Peter Wapnewski: Tristan der Held Richard Wagners,
Berlin, 2001
Es ist im Vergleich zu anderen Arbeiten Wapnewskis kein so dichtes Buch,
eher im Plauderton geschrieben, beschäftigt sich mit allem möglichen, darunter auch
der literarischen Vorlage, der Entstehungsgeschichte von Wagners Oper und verfolgt
die Spuren weiter bis zu Thomas Manns gleichnamiger Novelle.
Deine Fragen finden darin keine Beantwortung, wenn ich's richtig in Erinnerung habe.

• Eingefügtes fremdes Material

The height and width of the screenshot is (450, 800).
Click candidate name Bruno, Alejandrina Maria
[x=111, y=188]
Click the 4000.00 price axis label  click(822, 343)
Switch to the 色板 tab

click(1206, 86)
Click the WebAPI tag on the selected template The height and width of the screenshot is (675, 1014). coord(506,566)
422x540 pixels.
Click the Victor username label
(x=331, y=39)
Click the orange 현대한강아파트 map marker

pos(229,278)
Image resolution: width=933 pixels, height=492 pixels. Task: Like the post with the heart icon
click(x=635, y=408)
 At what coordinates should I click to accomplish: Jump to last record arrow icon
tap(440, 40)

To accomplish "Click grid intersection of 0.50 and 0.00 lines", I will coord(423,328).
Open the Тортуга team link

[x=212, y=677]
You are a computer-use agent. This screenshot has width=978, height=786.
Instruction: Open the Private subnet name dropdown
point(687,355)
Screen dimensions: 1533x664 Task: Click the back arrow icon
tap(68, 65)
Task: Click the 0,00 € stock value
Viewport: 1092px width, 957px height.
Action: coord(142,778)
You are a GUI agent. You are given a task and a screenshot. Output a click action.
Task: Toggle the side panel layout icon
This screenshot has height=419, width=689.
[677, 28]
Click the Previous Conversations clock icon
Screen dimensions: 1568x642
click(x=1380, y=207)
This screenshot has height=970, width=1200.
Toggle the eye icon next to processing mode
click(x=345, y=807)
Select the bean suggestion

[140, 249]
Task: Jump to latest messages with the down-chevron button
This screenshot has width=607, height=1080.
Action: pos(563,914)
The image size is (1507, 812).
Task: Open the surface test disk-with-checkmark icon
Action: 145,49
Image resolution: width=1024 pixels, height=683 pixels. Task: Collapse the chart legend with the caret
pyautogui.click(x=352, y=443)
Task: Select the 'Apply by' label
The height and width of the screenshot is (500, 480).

Erinnern kann ich mich aber, daß Wapnewski auch bei Gottfried dem Liebestrank
sofortige Wirkung nachsagt, Isolde also schon bei der Ankunft in Cornwall keine
virgo intacta mehr ist, was Brangänens Unterschiebung in der Hochzeitsnacht zwingend
notwendig macht; daran anknüpfend der interessante Gedanke Wapnewskis,
daß in Gottfrieds Konzeption König Marke der Unhold ist, denn im was wîp alse wîp, "ihm war Weib gleich Weib".
Lieber Gomez,
dank dir schön, das hab ich schon gelesen. Das ist tatsächlich eine lockere Sammlung von Essays, wie alles von W. von grundstürzender Gelehrsamkeit; zu meinen Fragen sagt er aber nichts.
Was den Liebestrank betrifft, so scheint er bei Wagner ja wirklich nur mehr mythograpisches Requisit zu sein, denn Isolde sagt in der Exposition ja überdeutlich, übrigens in hübscher Umkehrung des Blickmotivs, wie wir es etwa von Petrarca her kennen, "er sah mir in die Augen". Da ist die Änderung gegenüber Gottfried doch ziemlich klar. Bei Gottfried ist zwar auch die Rede von Blickkontakten in den Szenen nach dem Drachenstich, aber sehr viel weniger klar als bei Wagner, und derlei Ansätze, so sie denn vorhanden sind, werden dann auf Isots Seite durch das Motiv der Rache für Morold völlig beiseitegeschoben. Zwar wollen manche Germanisten auch Gottfried so lesen wie Wagner, aber sie tun es, um ihm das Konzept der selbstverantwortet schuldigen Liebe unterschieben zu können, das aber einen Begriff der Autonomie des Individuums voraussetzt, von dem mich mich frage, ober er im Mittelalter tatsächlich existiert. Sie ingorieren dabei, daß G. ausdrücklich sagt, daß die "Versöhnerin Minne" die beiden zueinander führt. Daß er die Liebe hier als Gottheit personifiziert, dürfte wohl eine Anleihe beim "Götterapparat" des antiken Epos sein und die Machtlosigkeit des beiden gegenüber dem Willen einer höheren Macht andeuten.
Daß Marke der "Unhold" ist, sagt W. meiner Erinnerung nach so eindeutig nicht. Der König ist ja auch eher das Tugenschaf, der aus Unfähigkeit, sich die "Realität" vorstellen zu können, von allfälligen Unterschieden zwischen seinen beiden Bettgenossinnen nichts mitbekommt. Ein Tugendschaf mit ausgeprägter Willensschwäche, das sich von seinen Hofschranzen wider seinen Willen zum Bräutigam machen läßt und dabei auch noch unwissentlich zum Auslöser einer Tragödie wird, denn tatsächlich hat ja Tristan durch seinen Drachenstich und qua Erfüllung der Vorausetzung adeliger Abkunft ebenfalls einen Rechtstitel auf die Prinzessin erworben.
Nun, das gehört sozusagen in die Präsuppositionsmasse der Tragödie und somit konnte sich Wagner nicht damit beschäftigen. Ein wirkliches Rätsel aber ist mir, warum er die Abschiedesszene zwischen T. und I. nicht verarbeitet hat. Die Differeniertheit der psychologischen Zeichnung und die Ungekünsteltheit des Pathos suchen, jedenfalls in der mal. literatur, ihresgleichen. Und Wagner - hat sie einfach in die Pause verlegt.